§ **DATA PROVIDED**
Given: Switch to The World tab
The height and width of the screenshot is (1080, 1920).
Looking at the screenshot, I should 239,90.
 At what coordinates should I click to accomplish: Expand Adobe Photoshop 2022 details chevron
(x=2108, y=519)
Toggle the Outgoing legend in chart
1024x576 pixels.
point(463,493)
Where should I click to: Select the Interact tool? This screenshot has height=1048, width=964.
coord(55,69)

§ **WHAT TO PRODUCE**
Duplicate the data verbatim, starting at its first line and stopping after the line that contains "Looking at the screenshot, I should 239,90.".

§ **OUTPUT OF THE TASK**
Given: Switch to The World tab
The height and width of the screenshot is (1080, 1920).
Looking at the screenshot, I should 239,90.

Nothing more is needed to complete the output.